A man accused of helping to manage a string of brothels across East Anglia denied any knowledge that prostitution was taking place at any of the properties he was involved with.

Norwich Crown Court has heard how brothels had been set up between 2006 and 2008, fronted by seemingly respectable businesses at the Cavendish Hotel, in Princes Road, Great Yarmouth, and a Chinese herbal medicine shop in Upper Orwell Street, Ipswich.

A third brothel operated out of a house in Chalk Hill Road, Norwich.

Shu Quin Wang, 54, of Princes Road, Yarmouth, has admitted conspiracy to manage brothels but her brother Jian Zhane Wang, 52, of the same address denies conspiracy to manage brothels and money laundering.

Giving evidence through an interpreter, on Wednesday Jian Wang told a jury he had no idea there was any prostitution going on.

He said he had come to Britain from China, in 2005, and claimed he had bought the house in Chalk Hill Road, in Norwich, as he wanted his daughter back in China to come to the University of East Anglia to study.
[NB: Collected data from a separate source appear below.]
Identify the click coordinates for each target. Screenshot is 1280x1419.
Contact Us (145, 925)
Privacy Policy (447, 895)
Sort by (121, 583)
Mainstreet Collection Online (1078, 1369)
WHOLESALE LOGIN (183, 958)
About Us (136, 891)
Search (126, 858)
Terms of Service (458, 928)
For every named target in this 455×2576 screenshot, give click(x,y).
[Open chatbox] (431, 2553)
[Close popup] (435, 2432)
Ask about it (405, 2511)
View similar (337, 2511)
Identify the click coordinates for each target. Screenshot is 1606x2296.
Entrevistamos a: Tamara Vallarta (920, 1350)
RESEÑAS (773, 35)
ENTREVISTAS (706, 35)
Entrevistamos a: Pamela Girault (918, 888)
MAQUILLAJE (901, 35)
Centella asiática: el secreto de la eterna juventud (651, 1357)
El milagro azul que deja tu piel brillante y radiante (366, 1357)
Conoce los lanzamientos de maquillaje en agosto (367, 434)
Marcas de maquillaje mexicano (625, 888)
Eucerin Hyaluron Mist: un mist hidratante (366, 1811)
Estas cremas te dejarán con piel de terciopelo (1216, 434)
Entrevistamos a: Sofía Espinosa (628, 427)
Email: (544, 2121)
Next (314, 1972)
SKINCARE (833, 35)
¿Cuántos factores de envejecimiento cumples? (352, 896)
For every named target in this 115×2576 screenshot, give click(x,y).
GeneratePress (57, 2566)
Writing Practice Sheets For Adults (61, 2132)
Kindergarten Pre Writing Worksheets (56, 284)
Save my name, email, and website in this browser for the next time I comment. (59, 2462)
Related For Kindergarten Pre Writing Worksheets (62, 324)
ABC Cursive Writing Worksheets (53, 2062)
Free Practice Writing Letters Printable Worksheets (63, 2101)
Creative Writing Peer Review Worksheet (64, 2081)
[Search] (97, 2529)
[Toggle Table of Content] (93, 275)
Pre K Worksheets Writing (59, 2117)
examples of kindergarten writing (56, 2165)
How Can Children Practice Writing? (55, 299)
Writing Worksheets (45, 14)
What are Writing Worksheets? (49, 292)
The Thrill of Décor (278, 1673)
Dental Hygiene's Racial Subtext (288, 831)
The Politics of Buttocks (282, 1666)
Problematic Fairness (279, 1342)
“I wanted my child to have a comfortable environment in which to study.”

However he said her application was turned down and so he had rented out the four bed-roomed property to a range of different people.

Because he did not speak any English he said he left all the arrangements to his sister Shu Quin Wang and did not know it had been used as a brothel.

He said that he was a doctor specialising in orthopedic work and had worked for a short time at his sister’s business in Ipswich but said there was no work for him and he had then moved to the Cavendish Hotel, in Yarmouth, which his sister had bought with his help.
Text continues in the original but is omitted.